Nutrition experts are highlighting the importance of nutrients and gut health as a key weapon against the effects of COVID-19 as part of the British Nutrition Foundations (BNF)’s virtual conference Nutrition and COVID-19.
The conference took place on Tuesday November 24th, and invited a series of speakers working in nutrition and science to share their insight into the emerging research that shows the vital role nutrition plays in both protecting against and reducing the severity of COVID-19.
In a talk titled ‘Obesity as a risk factor for COVID-19’ Prof Jason Halford, University of Leeds, presented evidence to show that people living with obesity have an increased risk of contracting the virus, hospitalisation, ICU admission and dying from COVID-19.
Bringing to life the perspectives of people living with obesity, Halford shared data from a survey conducted by the European Coalition for People Living with Obesity, which reveals that 73 percent of those surveyed are concerned about COVID-19 due to their weight. However, 43 percent have also been comfort or binge eating since the beginning of the pandemic; 60 percent are experiencing low levels of motivation; and 60 percent are struggling daily with their mental health.
Halford emphasised the negative impact that unusual life events – such as quarantine and being under lockdown at home – can have on weight gain and highlighted that many weight management services have been de-prioritised due to the pandemic. As such, Halford stressed that stigma around obesity, particularly on social media and in the press, is unhelpful in improving public health and, instead, strategies for supporting good mental health are needed to help the weight loss efforts of those living with obesity.
In a talk titled ‘Nutrition, immune function and COVID-19’, Prof Philip Calder, University of Southampton, explained that a well-functioning immune system is key to providing robust defence against infections such as COVID-19. Amongst the many nutrients that are needed for immunity, he highlighted vitamin D, zinc and selenium as being particularly important for anti-viral immunity.
Calder presented data suggesting that low levels of vitamin D are associated with increased risk of COVID-19 infection, as well as hospitalisation, although he stressed that this is an association and so does not provide evidence of causation and that there is currently not enough data available to recommend vitamin D for prevention of COVID-19. Prof Susan Lanham-New, of University of Surrey, who reviewed the evidence on vitamin D, concurred but highlighted the importance of vitamin D for bones and muscles in the context of widespread low vitamin D status in the UK. Lanham-New emphasised that all members of the public should take the recommended daily vitamin D supplement of 10 micrograms between October and March as a precaution to ensure good bone and muscle health.
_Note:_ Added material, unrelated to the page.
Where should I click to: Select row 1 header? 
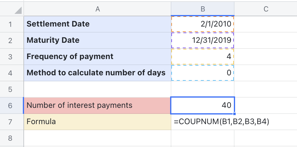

Sara Stanner, Science Director, BNF, comments: “Scientific papers on emerging aspects of nutrition and COVID-19 continue to be published and one thing we can be certain of is that nutrition and maintaining a healthy body weight have important roles in keeping us healthy and, in turn, help us to protect against COVID-19 and the severity of associated illness. Maintaining a healthy, balanced diet, including foods from all the main food groups, is the best way to help ensure you get all of the nutrients you need for a healthy immune system. However, everyone should consider taking a vitamin D supplement especially during the winter months and also during the summer months if they are spending more time indoors than usual.
“This year we have all faced a plethora of new challenges, and mental health issues are often the silent symptom of this pandemic. It’s therefore important for us all to recognise that we are living through an extremely stressful time, not to be too hard on ourselves, to look for support in finding ways to manage stress and to eat as healthily as we can.”